Arthritis drug linked to heart attack
Friday, 5 November , 2004
Reporter: David Hardaker MARK COLVIN: Class action lawyers are out in force in the United States over what they’re alleging is a cover-up surrounding a commonly used prescription drug. The drug is called Vioxx and is used to treat the symptoms of osteoarthritis and rheumatoid arthritis. In a report for the British medical journal the Lancet this week, researchers have said there was substantial evidence four years ago to show that Vioxx raised the risk of heart attacks. The US Food and Drug Administration recently published a study estimating that Vioxx may have caused 28,000 heart attacks since it was approved in 1999. The company which makes the drug disputes the findings of the Lancet research and says it has been vigilant in monitoring the drug. Nevertheless, the company withdrew Vioxx from the Australian market just on five weeks ago. David Henry is Professor of Clinical Pharmacology at the University of Newcastle he’s been conducting a study of the risks of Vioxx and other similar drugs. Our reporter David Hardaker asked Professor Henry if there was an increased risk of heart attacks and strokes amongst Australians who’ve used the drug. DAVID HENRY: Well, yes, I think there probably is. I think we’ve come to accept now, and the company has, that it causes increases the risk of strokes and heart attacks. What we don’t although we know that many people have been using the drug in this country, it’s been very popular as has the other similar drug, called Celebrex what we don’t know is to what extent people have been using higher doses of Vioxx in this country does seem to be what has been associated with an increased risk of thrombosis.

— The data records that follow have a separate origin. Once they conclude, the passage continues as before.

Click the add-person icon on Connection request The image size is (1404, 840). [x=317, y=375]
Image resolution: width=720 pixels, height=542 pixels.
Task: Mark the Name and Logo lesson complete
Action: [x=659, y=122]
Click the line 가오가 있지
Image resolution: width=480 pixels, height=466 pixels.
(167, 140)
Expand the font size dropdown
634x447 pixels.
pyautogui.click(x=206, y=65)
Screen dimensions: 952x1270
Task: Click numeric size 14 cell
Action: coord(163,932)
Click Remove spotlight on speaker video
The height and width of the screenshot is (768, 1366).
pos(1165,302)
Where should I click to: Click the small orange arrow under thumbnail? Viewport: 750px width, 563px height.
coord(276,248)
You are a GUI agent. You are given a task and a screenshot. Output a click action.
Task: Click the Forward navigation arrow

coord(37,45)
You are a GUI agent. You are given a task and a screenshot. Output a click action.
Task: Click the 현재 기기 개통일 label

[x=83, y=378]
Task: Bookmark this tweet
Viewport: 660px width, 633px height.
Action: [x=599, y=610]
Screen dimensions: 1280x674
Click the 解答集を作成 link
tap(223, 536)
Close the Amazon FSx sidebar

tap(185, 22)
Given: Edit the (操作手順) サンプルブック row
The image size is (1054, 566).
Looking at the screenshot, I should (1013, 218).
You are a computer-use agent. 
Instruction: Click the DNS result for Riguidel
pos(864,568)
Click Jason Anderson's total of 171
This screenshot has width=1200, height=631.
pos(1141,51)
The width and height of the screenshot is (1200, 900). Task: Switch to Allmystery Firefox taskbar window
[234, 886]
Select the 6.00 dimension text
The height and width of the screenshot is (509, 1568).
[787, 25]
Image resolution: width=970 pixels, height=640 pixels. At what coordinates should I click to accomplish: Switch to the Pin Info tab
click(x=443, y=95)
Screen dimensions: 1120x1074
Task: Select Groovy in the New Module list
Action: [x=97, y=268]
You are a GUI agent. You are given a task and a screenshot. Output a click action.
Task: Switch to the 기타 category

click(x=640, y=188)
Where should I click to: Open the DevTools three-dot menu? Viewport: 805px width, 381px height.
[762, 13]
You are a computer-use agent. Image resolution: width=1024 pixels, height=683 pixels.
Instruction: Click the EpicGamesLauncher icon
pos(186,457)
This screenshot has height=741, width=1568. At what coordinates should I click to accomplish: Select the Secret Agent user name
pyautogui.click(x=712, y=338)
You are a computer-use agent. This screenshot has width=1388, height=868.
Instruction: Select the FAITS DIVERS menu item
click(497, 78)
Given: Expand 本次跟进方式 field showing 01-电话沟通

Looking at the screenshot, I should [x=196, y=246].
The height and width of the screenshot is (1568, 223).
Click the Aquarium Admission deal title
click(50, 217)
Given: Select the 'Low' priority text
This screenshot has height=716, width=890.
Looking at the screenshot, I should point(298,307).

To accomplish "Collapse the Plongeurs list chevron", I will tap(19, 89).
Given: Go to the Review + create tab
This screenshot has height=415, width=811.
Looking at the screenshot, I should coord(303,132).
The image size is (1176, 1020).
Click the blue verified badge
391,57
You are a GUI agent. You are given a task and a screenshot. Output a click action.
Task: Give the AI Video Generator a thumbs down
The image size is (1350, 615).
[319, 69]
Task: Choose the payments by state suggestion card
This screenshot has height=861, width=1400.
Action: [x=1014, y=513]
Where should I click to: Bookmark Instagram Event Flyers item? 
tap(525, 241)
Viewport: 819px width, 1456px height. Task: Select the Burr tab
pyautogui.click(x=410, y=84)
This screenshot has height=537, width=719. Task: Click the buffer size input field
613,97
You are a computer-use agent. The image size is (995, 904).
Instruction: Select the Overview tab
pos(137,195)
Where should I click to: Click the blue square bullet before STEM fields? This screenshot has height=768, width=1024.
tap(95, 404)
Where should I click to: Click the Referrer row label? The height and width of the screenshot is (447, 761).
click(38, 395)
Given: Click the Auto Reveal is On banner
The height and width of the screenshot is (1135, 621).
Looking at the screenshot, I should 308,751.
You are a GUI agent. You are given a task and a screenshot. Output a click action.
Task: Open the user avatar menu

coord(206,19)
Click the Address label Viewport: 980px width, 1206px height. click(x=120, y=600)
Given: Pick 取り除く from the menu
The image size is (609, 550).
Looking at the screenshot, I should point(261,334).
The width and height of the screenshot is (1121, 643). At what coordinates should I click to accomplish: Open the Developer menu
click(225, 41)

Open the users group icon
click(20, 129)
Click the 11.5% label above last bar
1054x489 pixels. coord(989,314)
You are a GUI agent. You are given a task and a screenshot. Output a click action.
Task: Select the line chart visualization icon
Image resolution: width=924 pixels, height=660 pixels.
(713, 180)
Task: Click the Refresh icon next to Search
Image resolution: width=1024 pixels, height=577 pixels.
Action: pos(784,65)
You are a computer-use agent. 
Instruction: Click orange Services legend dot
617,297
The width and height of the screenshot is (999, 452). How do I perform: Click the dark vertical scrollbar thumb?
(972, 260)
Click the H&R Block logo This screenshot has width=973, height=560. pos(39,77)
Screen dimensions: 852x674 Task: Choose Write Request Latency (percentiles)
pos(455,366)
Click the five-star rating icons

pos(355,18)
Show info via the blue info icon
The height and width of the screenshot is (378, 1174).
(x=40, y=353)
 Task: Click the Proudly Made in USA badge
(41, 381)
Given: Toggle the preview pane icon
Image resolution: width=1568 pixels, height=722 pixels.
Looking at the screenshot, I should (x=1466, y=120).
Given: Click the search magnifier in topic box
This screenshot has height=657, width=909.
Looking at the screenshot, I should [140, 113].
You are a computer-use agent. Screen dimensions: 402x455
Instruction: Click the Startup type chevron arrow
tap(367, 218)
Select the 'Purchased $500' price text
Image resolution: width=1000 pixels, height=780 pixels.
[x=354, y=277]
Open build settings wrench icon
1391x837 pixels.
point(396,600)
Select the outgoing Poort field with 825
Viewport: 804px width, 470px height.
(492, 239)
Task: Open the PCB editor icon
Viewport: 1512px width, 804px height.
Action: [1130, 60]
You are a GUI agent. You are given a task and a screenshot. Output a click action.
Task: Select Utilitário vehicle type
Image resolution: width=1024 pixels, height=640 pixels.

DAVID HARDAKER: How can this be, that we discover some years down the track that there may be a risk to a substantial number of Australians who’ve been using Vioxx? DAVID HENRY: Well, this is inherent in the way in which drugs are introduced, in this and other markets. The reason is that prior to marketing, only a relatively small number of people have been exposed to the drug, and there’s the tendency these days to try and get these drugs on the market early. So, much of the information about relatively uncommon adverse events, and this is an uncommon event, might only occur with a frequency of 1 in 1,000 these things escape detection prior to approval of the drug. So, there’s really a lot we don’t know about drugs at the time they come onto the market, and that makes it really important that we do studies after marketing, once drugs are actually used in the community. And unfortunately in Australia, we’re not very good at doing these studies, we don’t have systems to enable us to look quickly at whether the drugs are causing adverse effects. DAVID HARDAKER: Do you believe that the company or the Therapeutic Goods Administration does have questions to answer about the distribution of this drug in Australia?
DAVID HENRY: This question’s always asked whenever an adverse effect of a drug becomes known you know, should we have known earlier? With hindsight I think there were signs there, and as time has gone by, data have accumulated, we have a study ongoing on Australia, studying these effects as well, and it’s easy to be wise with hindsight. However, the study the initial studies weren’t absolutely conclusive, and then it’s a fine question about whether the benefits outweigh harms. Remember, this drug has advantages over some of the older drugs, in relation to its gastric effects. So, it’s quite a fine balancing act on this occasion, but I think the company was right to withdraw it. Once the effects were known, once it was known it caused thrombosis, it was right to pull it. What we don’t know is whether the high doses over 25 milligrams that have been associated with that effect were widely used in Australia. DAVID HARDAKER: And how many people are potentially affected by this? DAVID HENRY: Oh, in terms of using the drug, tens of thousands have been using it, but that doesn’t mean tens of thousands were actually at risk of thrombosis. It would only be a relatively a small proportion of these, but because it was widely used, it still might translate into a large number of individuals. As is say, I would stress we don’t know exactly who’s developed problems, and we don’t know how many were using the higher doses. MARK COLVIN: Professor David Henry of the University of Newcastle, speaking to David Hardaker. And the Therapeutic Goods Administration, which regulates drugs in Australia, says that Vioxx has only ever been approved here at lower doses 25 milligrams a day and that it published an adverse reactions alert about a year ago.